## Exercise instructions
**A)** From the step-parenting forum thread, reproduce the passage between "I honk this" and "who is there.", inclusive.
**B)** In the step-parenting forum thread, how many nights a week does HormonalHeap tell the husband the stepson's girlfriend may stay?
**C)** Summarize the step-parenting forum thread in two sentences.

## Document extract
Nettletheelf · 21/06/2015 18:25

Bloody hell, Hormonal. Your husband is a wimp. Sorry. However, it may work to your advantage if you show him that you won't be treated as a doormat any more. He may realise what's at risk and start behaving like a man at last.

It sounds as if you're having a rotten time, and I'm sorry about it.

HormonalHeap · 21/06/2015 20:16

Petalunicorn his mother is most definitely his parent, I have never wished to take her place, I have two beautiful (but not perfect) children of my own. But that does not mean he should not have respect for the person who's house he is living in.

I honk this definitely IS a step parenting issue because if it was one of my own kids I would simply say "enough already!" But I cannot to ss. To the posters who say he's doing it to annoy me, correct. He has always tried put himself in battle for Dh's loyalty- eg as a teenager, he would change his mind about an activity we had planned on holiday at the last moment, making Dh choose between us.

Dh pays the bills, I put a small amount into the house but none of this is important to me as i would rather live in a small house and have control over who is there.

I have tonight thrown a fit with dh and told him which way our marriage is going. He fought ss's corner from every conceivable angle, including saying its normal for a child's girl/boyfriend to stay round. My reply was only when both 'parents' are in agreement. He has now backed down and asked me what is acceptable to me. I have told him one, max 2 nights a week. But i have no doubt they will get round that by staying other days and going back to hers at 1am, as they have done before. I have told Dh I mean business and I think he believes me. But yes, it hurts that he'll be doing it because his arm was twisted, not because he supported me. I have also told him that HAD he supported me with ss's behaviour long ago, we would have dealt with him together, and perhaps I now would be more accepting of the situation. So I have to admit I did get some pleasure in showing him that yes, for once in ss's life, there has been a consequence.

## Provided material
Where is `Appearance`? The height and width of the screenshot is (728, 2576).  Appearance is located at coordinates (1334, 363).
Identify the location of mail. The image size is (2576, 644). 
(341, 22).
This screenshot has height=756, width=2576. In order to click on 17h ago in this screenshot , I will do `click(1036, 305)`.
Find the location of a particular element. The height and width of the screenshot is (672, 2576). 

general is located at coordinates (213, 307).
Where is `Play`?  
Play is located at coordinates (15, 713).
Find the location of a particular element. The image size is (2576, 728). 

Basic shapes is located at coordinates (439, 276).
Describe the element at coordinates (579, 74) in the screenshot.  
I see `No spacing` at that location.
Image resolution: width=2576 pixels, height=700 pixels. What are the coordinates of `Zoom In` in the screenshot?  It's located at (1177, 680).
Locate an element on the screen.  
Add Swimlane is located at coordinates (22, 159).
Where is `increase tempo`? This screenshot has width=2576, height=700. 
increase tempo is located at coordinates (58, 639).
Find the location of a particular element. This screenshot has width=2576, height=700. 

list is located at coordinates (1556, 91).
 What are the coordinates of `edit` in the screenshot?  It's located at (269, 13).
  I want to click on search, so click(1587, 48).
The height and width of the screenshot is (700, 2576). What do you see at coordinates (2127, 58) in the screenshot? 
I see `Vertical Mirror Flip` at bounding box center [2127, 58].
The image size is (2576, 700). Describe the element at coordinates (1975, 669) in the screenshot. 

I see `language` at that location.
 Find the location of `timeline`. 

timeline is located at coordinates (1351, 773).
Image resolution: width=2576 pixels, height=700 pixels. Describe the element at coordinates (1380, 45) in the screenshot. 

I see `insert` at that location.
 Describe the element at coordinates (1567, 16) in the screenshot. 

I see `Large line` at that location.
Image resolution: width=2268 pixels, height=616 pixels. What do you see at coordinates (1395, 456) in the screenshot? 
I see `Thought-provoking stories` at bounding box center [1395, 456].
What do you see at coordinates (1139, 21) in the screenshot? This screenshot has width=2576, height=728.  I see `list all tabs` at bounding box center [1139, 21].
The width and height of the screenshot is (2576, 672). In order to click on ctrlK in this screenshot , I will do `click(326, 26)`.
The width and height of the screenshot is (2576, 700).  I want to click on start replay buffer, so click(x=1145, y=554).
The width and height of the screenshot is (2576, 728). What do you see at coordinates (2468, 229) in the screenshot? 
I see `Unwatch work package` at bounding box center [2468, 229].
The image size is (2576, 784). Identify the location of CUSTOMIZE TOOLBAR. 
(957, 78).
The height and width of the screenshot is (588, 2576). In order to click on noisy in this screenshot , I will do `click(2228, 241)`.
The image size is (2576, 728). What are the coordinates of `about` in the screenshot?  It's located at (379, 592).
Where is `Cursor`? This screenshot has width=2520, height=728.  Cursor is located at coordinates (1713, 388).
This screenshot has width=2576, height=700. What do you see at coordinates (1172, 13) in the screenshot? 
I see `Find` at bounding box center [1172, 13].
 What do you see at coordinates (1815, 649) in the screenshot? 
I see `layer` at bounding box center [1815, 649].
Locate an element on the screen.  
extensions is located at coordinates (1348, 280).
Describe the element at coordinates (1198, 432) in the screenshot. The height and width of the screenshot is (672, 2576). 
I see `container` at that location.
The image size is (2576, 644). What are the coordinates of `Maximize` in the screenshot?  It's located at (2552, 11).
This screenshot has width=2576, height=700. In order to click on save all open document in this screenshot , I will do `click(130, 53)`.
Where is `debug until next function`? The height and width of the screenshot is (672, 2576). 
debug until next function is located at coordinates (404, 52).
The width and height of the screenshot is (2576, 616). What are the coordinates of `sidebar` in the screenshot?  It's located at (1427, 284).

## Problem solutions
**A)**
I honk this definitely IS a step parenting issue because if it was one of my own kids I would simply say "enough already!" But I cannot to ss. To the posters who say he's doing it to annoy me, correct. He has always tried put himself in battle for Dh's loyalty- eg as a teenager, he would change his mind about an activity we had planned on holiday at the last moment, making Dh choose between us.

Dh pays the bills, I put a small amount into the house but none of this is important to me as i would rather live in a small house and have control over who is there.

**B)** One night, or at most two nights, a week.

**C)** Nettletheelf calls HormonalHeap's husband a wimp and suggests that refusing to be treated as a doormat may make him realize what's at risk. HormonalHeap replies that the stepson has long tried to compete for the husband's loyalty, and that after being confronted, the husband backed down and asked what was acceptable, which HormonalHeap set at one or at most two nights a week.